Tessituras do presente

por Nathalia Catharina Alves Oliveira

O que Fazer Daqui para Trás @Guto Muniz

No trabalho O que Fazer Daqui para Trás, de João Fiadeiro (de Portugal), uma mesma ação se repete ao longo de uma hora de espetáculo – de processo –, porém a cada repetição uma/um dos cinco intérpretes traz à cena um ponto de vista sobre questões que emergem de seu corpo após correr pelas ruas ao redor do teatro. Uma atriz entra correndo pela porta do fundo, para ofegante diante do microfone e fala sobre pessoas que ela viu nas ruas estarem conectadas por um fio. Ela corre e sai pela porta lateral do teatro. Espera. Uma certa ansiedade é criada na plateia. Outra atriz entra em cena, igualmente correndo, sua fala inicia com “É como se…”. Sai. Outro ator, ao longo de todas as suas entradas, procura encontrar, ocupar, questionar os limites do corpo. Mais outro entra (na mesma ação em looping: correr, entrar pela porta do fundo, falar e sair pela porta lateral) e expõe questões sobre o tempo, passado, presente, futuro. Outra atriz entra e falará sobre as palavras. Quais palavras querem emergir do corpo após a exaustão da corrida? A vontade não é do ser que fala, a vontade é da própria palavra. Palavra e corpo como experiência.

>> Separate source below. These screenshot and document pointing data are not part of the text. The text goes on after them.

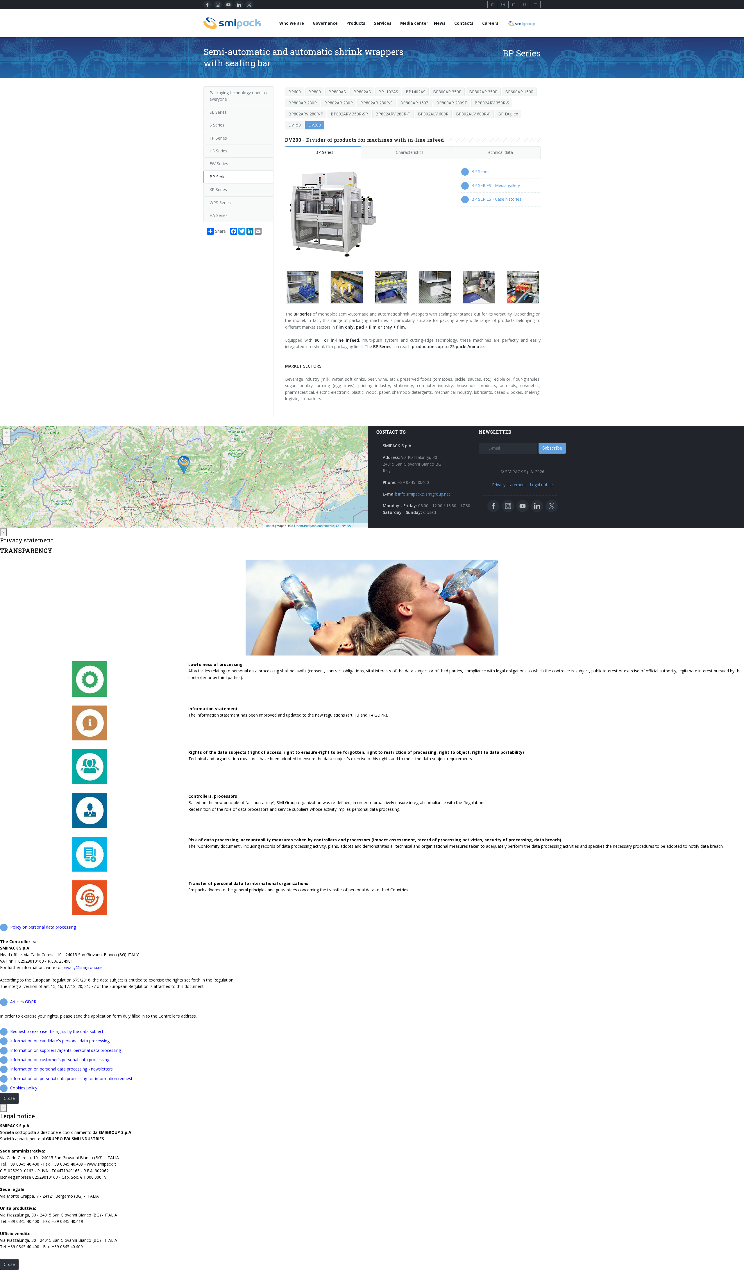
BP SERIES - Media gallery (495, 185)
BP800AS (337, 92)
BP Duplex (508, 114)
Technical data (499, 152)
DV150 (294, 125)
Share (220, 231)
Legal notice (541, 484)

Os textos nascem da ação de correr ao redor do teatro. A “cena” começa, portanto, fora do espaço convencional dedicado a ela; começa no espaço comum, aquele que nós (os da plateia) também ocupamos. Em um dado momento a faxineira que trabalha no teatro atravessa o corredor dos camarins. Essa moça também faz parte da peça? Sim. Os atores estão em uma experiência em tempo real, tentando construir um presente, lidando exatamente com a efemeridade do agora, com esse tempo “que escorre entre os dedos”, como um dos atores dirá. Mais adiante, o mesmo ator olha para o relógio tentando captar o preciso instante presente, dizendo: “Agora! Agora! Agora!”, mas cada instante já é um outro agora.

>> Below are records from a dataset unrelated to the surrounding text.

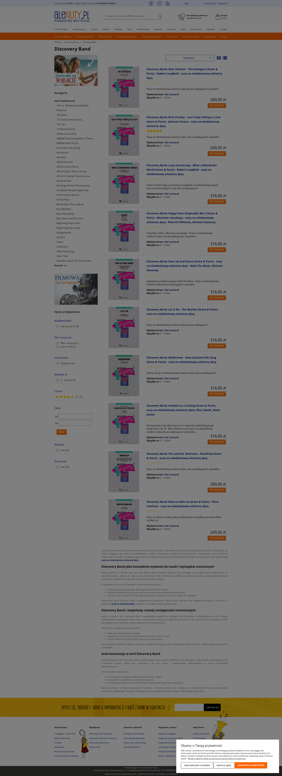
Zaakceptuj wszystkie (251, 765)
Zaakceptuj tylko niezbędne (197, 765)
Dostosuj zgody (224, 765)
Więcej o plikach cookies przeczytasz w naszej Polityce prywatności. (217, 758)
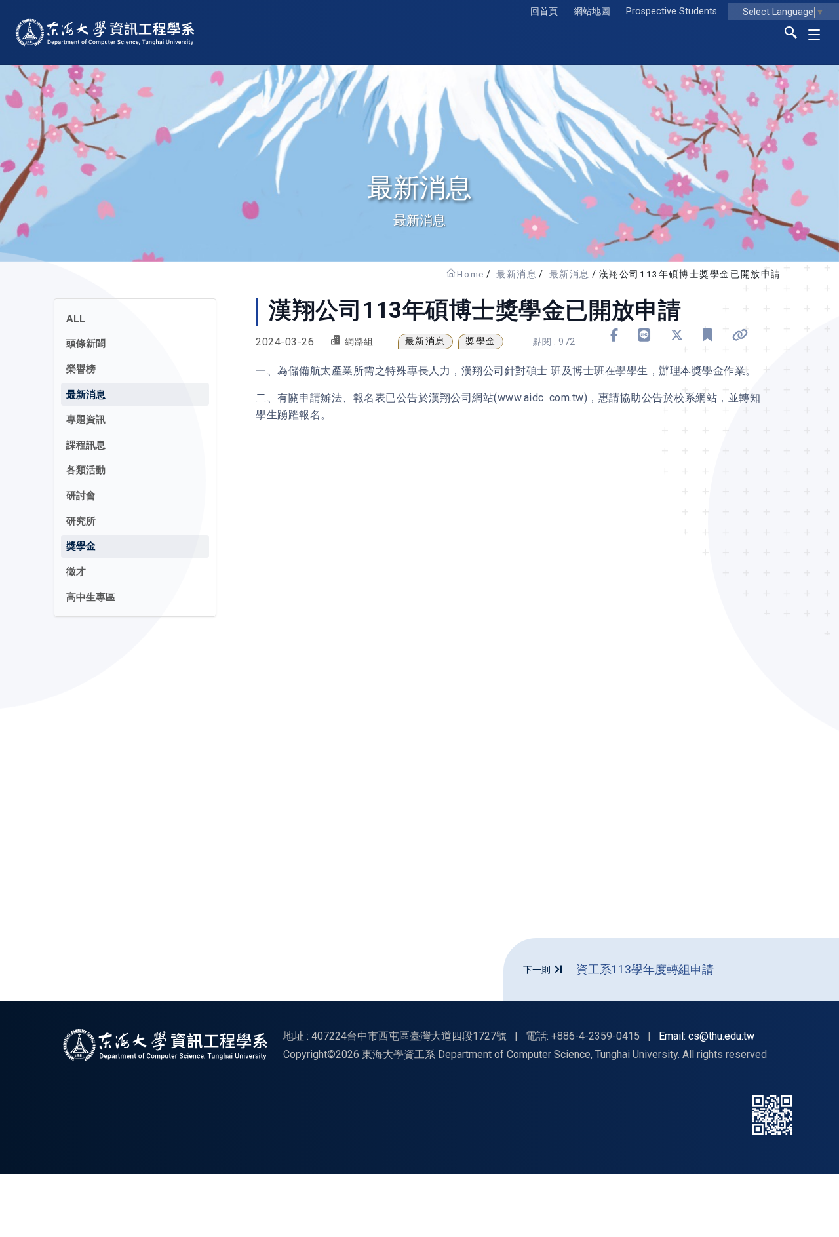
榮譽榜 (81, 369)
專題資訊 (86, 419)
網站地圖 (592, 11)
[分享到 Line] (644, 335)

O que Fazer Daqui para Trás pode ser apreciada como uma experiência de narrativa em abismo (mise en abyme). O termo criado pelo escritor francês André Gide em 1893 diz respeito àquelas obras (sejam elas visuais, literárias, cênicas, cinematográficas…) nas quais vemos a “obra dentro da obra”, cujo assunto se revela em sua própria estrutura formal. Alguns exemplos seriam O Jogo da Amarelinha (1963), de Julio Cortázar, e a As Meninas (1656), de Diego Velázquez. O que Fazer Daqui para Trás me convida a uma experiência de metalinguagem em relação ao espaço, ao tempo e ao fazer cênico. Seu assunto é deflagrado na própria operação formal de seus dispositivos. Partindo do método de Composição em Tempo Real desenvolvido por Fiadeiro junto a outras e outros colaboradores, os próprios dispositivos compositivos se mostram como assunto. A palavra questiona a palavra, o corpo questiona os limites do próprio corpo. A linguagem questiona a linguagem. Ficam evidentes as regras formais de composição: só pode haver uma pessoa por vez no palco. A primeira regra de jogo: uma/um intérprete sai, o palco fica vazio, entra a/o seguinte. Ao longo do tempo, a segunda regra entra em operação: o primeiro só sai do palco no momento em que o seguinte entra correndo e assume o microfone, interrompendo a fala do primeiro e assim por diante. Vemos assim que os cinco criadores estão conectados, tal como nos foi dito no primeiro texto que a primeira atriz colocou.

O corpo – o que há de mais presente que ele? (!) – instaura uma experiência abissal com o tempo. É como se a obra, por ansiar e perscrutar o tempo presente, precisasse ser tecida e “re-tecida” a cada instante, no tempo real de cada ação. Podemos entender que o próprio espaço-tempo presente se torna um dispositivo operativo da experiência. O que existe neste momento, neste “agora” do acontecimento? Ao final, conforme observamos um movimento preciso da luz, o que parece emergir é a ideia de experiência em si, a própria operação de tessitura do espaço-tempo presente da experiência cênica, sua presentidade, seu “agora”.